EPSU affiliates KKDSZ are holding a demonstration to protest the unacceptable low level of pay across the culture sector and the lack of any pay increase for their members for over 10 years.
Jan. 21, 2020 The third round of bargaining in the private health and care sector, covering around 125000 workers, ended without a result. However, the two unions - vida and GPA-djp - are sticking to their main aim of achieving a 35-hour with full compensation in terms of pay and staffing. The unions say there were constructive discussions about a staged implementation of an agreement. They argue that the commitment to shorter hours is vital for the sector to boost recruitment and tackle the long-standing issue of staffing shortages. The unions are planning to convene staff council meetings to report on the negotiations and build support for the claim.
Jan. 21, 2020 Unions in Norway and Sweden have put the focus on green issues in their current and planned negotiations with church employers. In Norway there is a commitment to address sustainability issues with the Norwegian church in an agreement that also includes measures to ensure a working environment that promotes health and also initiatives to reduce sickness absence. Meanwhile, in Sweden upcoming negotiations will include green measures along with a focus on a clearer process of pay determination and increased control over working time to improve work-life balance.
Jan. 21, 2020 The FSC-CCOO and FeSP-UGT public service federations have welcomed the confirmation by the government that the agreed pay increase of 2% (plus 0.3% in additional funds) will be implemented for all 3.2 million public sector workers, backdated to 1 January. The unions were concerned about a delay until a new government was in place. The FSC-CCOO says that it will now look to tackle a number of other key issues with the government including measures to reduce the level of temporary contracts to the target level of 8%, to increase recruitment and to work on issues related to career development and equality plans.
Jan. 21, 2020 The three public service federations - FP-CGIL, CISL-FP and UIL-FPL – are continuing their intensive negotiations over a new collective agreement covering private healthcare. They managed to make progress on temporary changes in duties and working hours, confirming the 11 hours of daily rest and 14 minutes of dressing time for all those who are required to wear a uniform and maximum period of shift of 12 continuous hours. Further issues under discussion relate to illness and injury and to the central issue of pay with the aim of the unions to achieve comparability with public health.

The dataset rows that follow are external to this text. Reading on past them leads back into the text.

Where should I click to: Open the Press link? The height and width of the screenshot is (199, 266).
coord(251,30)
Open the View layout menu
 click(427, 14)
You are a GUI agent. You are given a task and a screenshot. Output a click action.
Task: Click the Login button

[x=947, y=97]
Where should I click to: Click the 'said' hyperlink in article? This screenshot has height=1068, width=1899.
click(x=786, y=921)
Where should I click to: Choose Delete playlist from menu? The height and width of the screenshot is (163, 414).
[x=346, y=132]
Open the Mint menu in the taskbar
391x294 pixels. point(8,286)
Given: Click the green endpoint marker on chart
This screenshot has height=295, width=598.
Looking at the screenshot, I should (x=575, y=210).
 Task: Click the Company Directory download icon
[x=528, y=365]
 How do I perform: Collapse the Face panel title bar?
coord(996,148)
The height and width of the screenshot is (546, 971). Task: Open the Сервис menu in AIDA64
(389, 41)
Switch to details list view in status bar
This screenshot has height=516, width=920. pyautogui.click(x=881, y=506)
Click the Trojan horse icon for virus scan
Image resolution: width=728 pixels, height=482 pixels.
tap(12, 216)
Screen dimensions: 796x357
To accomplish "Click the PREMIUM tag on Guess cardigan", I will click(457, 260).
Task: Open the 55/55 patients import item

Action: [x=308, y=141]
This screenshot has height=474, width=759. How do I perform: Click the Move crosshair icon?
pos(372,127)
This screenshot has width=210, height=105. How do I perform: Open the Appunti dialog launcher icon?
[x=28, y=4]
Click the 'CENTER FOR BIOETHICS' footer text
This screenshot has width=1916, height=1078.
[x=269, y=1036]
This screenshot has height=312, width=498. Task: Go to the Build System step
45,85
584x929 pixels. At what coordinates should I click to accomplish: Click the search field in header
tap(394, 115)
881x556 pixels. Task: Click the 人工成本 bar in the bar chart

Jan. 21, 2020 Employers have made a disappointing offer in the opening of negotiations covering maternity nurses with an increase of only 2.75% for 2020 on the table, along with a change to mileage allowances. In contrast, the union side has a much more ambitious range of demands including a 5% wage increase for 2020, reimbursement of all travel time, waiting shifts paid as contract hours, an increase of the end-of-year bonus from 6.2% to 8.33% and reimbursement of all training costs.
Jan. 21, 2020 On 14 January the European Commission published a document on fair wages, launching a six-week consultation process with trade unions and employer organisations. The ETUC welcomed some key points in the document such as the acknowledgement that wage in many countries were too low and that collective bargaining is an essential element of a social market economy. However, it was also disappointed that the document was very short on concrete measures, particularly in relation to strengthening and extending collective bargaining. The ETUC is drafting a response that will be discussed at its collective bargaining committee on 31 January and EPSU has convened a working group on 30 January to discuss the document.
Jan. 21, 2020 The ver.di health union, working with the German Hospital Association and German Nursing Council, has made a major breakthrough in developing a staffing assessment tool that should help deliver safe staffing levels. It means that each hospital section will be assessed both in terms of patient care needs and number of employees required to ensure the health and workload of nursing staff. Tested in 44 hospitals, the system has proven that it can be practically implemented. Ver.di believes this will make a real difference to the longstanding challenge of tackling staff shortages and wants the system introduced as a nationwide regulation. It understands, however, that a transition period will be required in order to begin to address the estimated 80000 shortfall in nursing staff across the country.